= SS Alden Anderson =

Burned off California 1924

SS Alden Anderson was a tanker ship owned and operated by the Associated Oil Company. The vessel was named for Alden Anderson, lieutenant governor of the State of California, from 1903 to 1907. It was destroyed by fire on the night of 29–30 October 1924.

==Incident==
The oil tanker SS Alden Anderson, of the Associated Oil Company, with 80,000 barrels of oil aboard, had arrived at Martinez, or Avon, California, and had begun unloading on the night of 29–30 October 1924, when the dock started to collapse. The pipes unloading gasoline from the ship broke and electric lines touched the pipes sparking an inferno. The ship, its cargo, 600 ft of wharf, a barge with 4,000 barrels of oil aboard, 15,000 cases of gasoline on the wharf, and a warehouse were all destroyed. The ship drifted onto a mud bank where it burned until extinguished by fireboats. "Unable to lower but one boat, 15 men jumped into the bay and swam ashore. The tanker broke from its dock and was swept towards Suisun bay, where it was smoldering at dawn."
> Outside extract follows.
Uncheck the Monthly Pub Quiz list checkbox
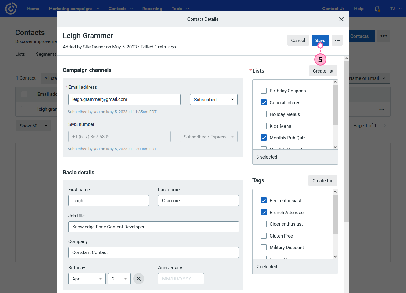This screenshot has height=293, width=406. click(264, 138)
The whereabouts of six of the crew of 36 was initially unknown, said F. B. Anderson, assistant general manager of the Associated Oil Company, in a statement to the Associated Press at 1000 hours on 30 October. "There were many boats at the scene of the fire with many avenues of escape and there is hope the missing will be accounted for." A later dispatch by the United Press stated that practically all of the 36 crew were accounted for at dawn.

The total loss of the dock and the steamer was put at $1,500,000.